In 1978, Sigler became a member of the Columbia College Chicago faculty in the department of Art and Design. As a teacher, she was up to date on issues in contemporary art and had a talent for communicating this knowledge to her students. She was also fond of taking her students on field trips to learn first hand about influences in art from the European-based collections at the Art Institute of Chicago to the anthropologically-based exhibits at the Field Museum.

1970

Sigler was interested in art as a child and began painting in elementary school. She went on to study art at Moore College of Art in Philadelphia, where she was awarded the Bachelor of Arts in 1970; she completed graduate studies at the School of the Art Institute of Chicago, where she received the Master of Fine Arts in 1973. She had early success with a series of photo realist paintings that depicted underwater swimmers but by 1976, in a gesture meant to repudiate what she considered a male-dominated style, she abandoned realism entirely in favor of a faux-naïve approach. Her subject matter, presented in a way that suggested the work of an untutored or naïve artist, focused on a woman's world-view. A tendency toward autobiographical content was evident even at the early stages of what would become her signature style.

In the late 1970s to the early 80s, Sigler's early works were focused on the personal struggle of a woman, and works focused on her lesbian identity. Then in 1985, after Sigler was diagnosed with breast cancer, the subject matter began to change. She began to reflect on what was happening in her life by including quotations or phrases on the painting, showing her emotions and some facts about her disease. Her faux-naïve style remained the same; the bright-colored illustrations framed by her script seem to be pleasant, but looking up close to the paintings, there are houses ablaze, angels ascending to heaven, things that reflected her life experience living with cancer.
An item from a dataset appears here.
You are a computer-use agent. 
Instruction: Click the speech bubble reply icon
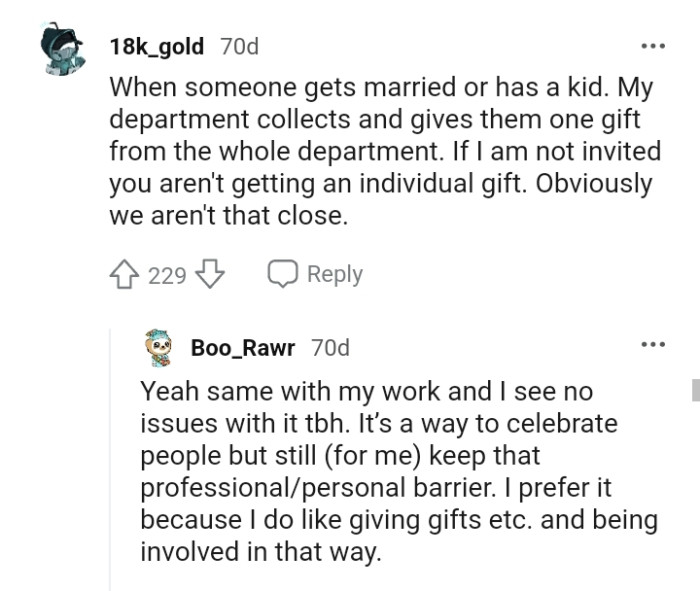pyautogui.click(x=281, y=274)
Sigler's paintings from the 1970s reflect the prominence of Chicago Imagist figuration, which influenced by Expressionism, Surrealism, Pop Art, and California Funk. Like many other feminist artists, Sigler creates works that explored the female bodies, sexualities, and identities. Let Me Love You in Fleshy Colors painted in 1977 is the domestic scene of a bathroom with two ambiguous figures in a shower. It is illustrated with bright colors, and the sex ambiguous figures embrace in the warmth created by the colors that represents their love. The painting provides a new reference to create art from the female artist's perspective, and not by the white, heterosexual male gaze. Sigler often identifies the obscure figures as "She" and "The Lady" in the titles of her paintings and drawings.

1966

Sigler was born Suzanne Hollis Sigler in Gary, Indiana to Philip Sigler and Marilyn Ryan Sigler. Her family moved to Cranbury, New Jersey when she was eleven. She completed grade school and high school there, receiving her diploma from Hightstown High School in 1966.